Published:Monday | October 24, 2011 | 12:00 AM
Tosh
  • Tosh underrated as a teacher - Hutton, Davies, Forbes

Mel Cooke, Gleaner Writer

The three presenters at Thursday evening's Peter Tosh symposium, held at the Undercroft, University of the West Indies (UWI), Mona Campus, examined the late Stepping Razor's work from different angles.

Dr Clinton Hutton, lecturer in the Department of Government at UWI, looked at Tosh's stance on education, including the opinion of other reggae singers as well. Dr Omar Davies, opposition spokesman on transport and works, emphasised Tosh's musical virtuosity - and wryly noted his discomfiture with The Day The Dollar Die while the People's National Party (PNP) was in power. And Copeland Forbes, renowned tour manager, who declared himself 'Doctor of Reggae', regaled the audience with tales of his time in Africa with Tosh and how the Stepping Razor's experiences were translated into song.

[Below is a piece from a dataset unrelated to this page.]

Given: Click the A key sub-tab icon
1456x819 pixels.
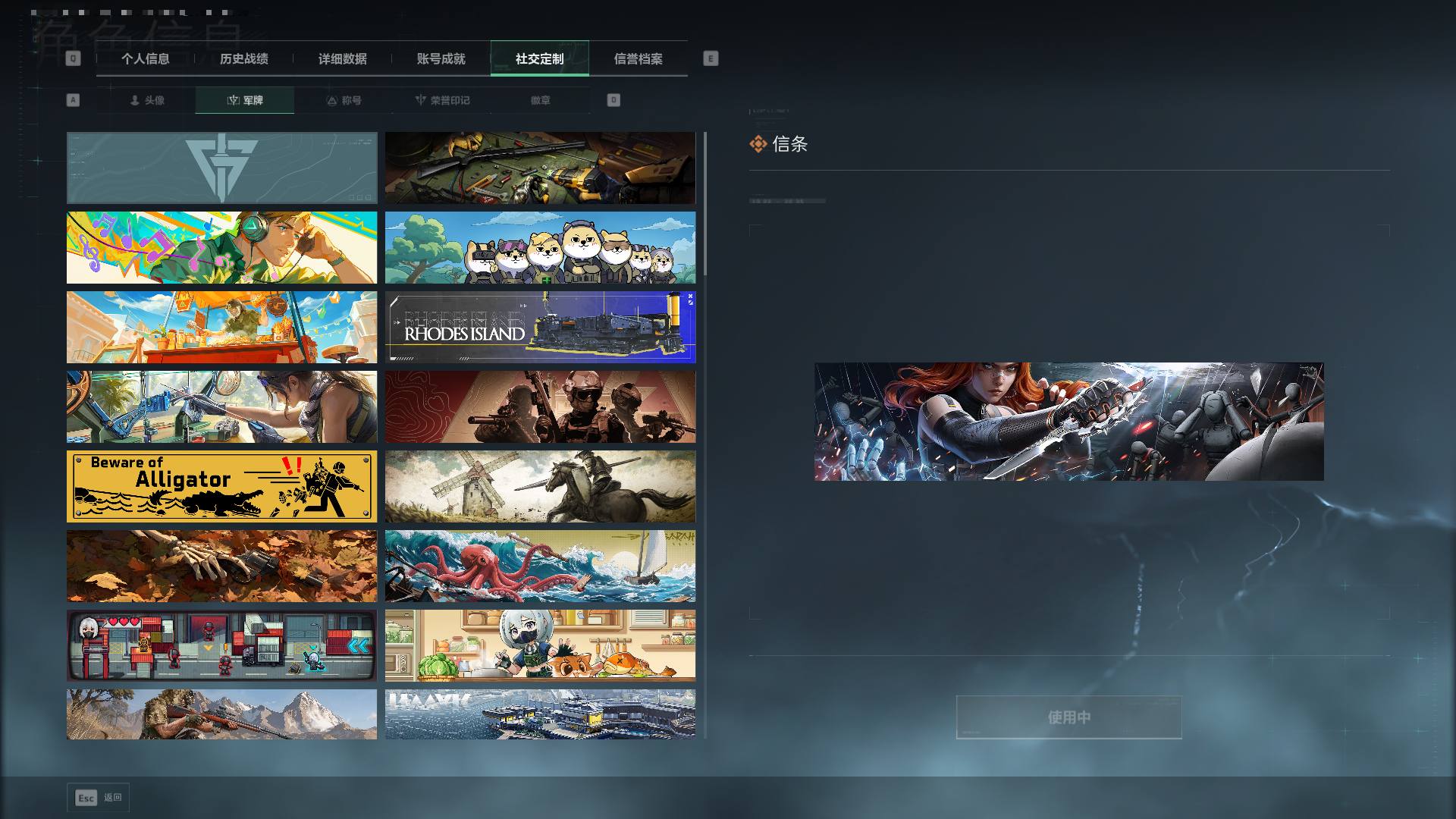Looking at the screenshot, I should (x=73, y=100).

Hutton spoke about Tosh's Can't Blame The Youth, in which he sings about the education system giving students flawed history on pirates Henry Morgan and John Hawkins, saying that each was "a very good man". He noted that Marley also sang "music gonna teach them one lesson" (in which he speaks about telling students about the cruelty and rapaciousness of Marco Polo and Christopher Columbus) and said "I am suggesting that this is the kind of education that would make a difference, a type of education that is largely missing from our schools in a philosophical sense".

Moving from learning to the ability to transform, Hutton said, "One of the things we need to be concerned with is agency, the ability of people to make things happen as sovereign beings.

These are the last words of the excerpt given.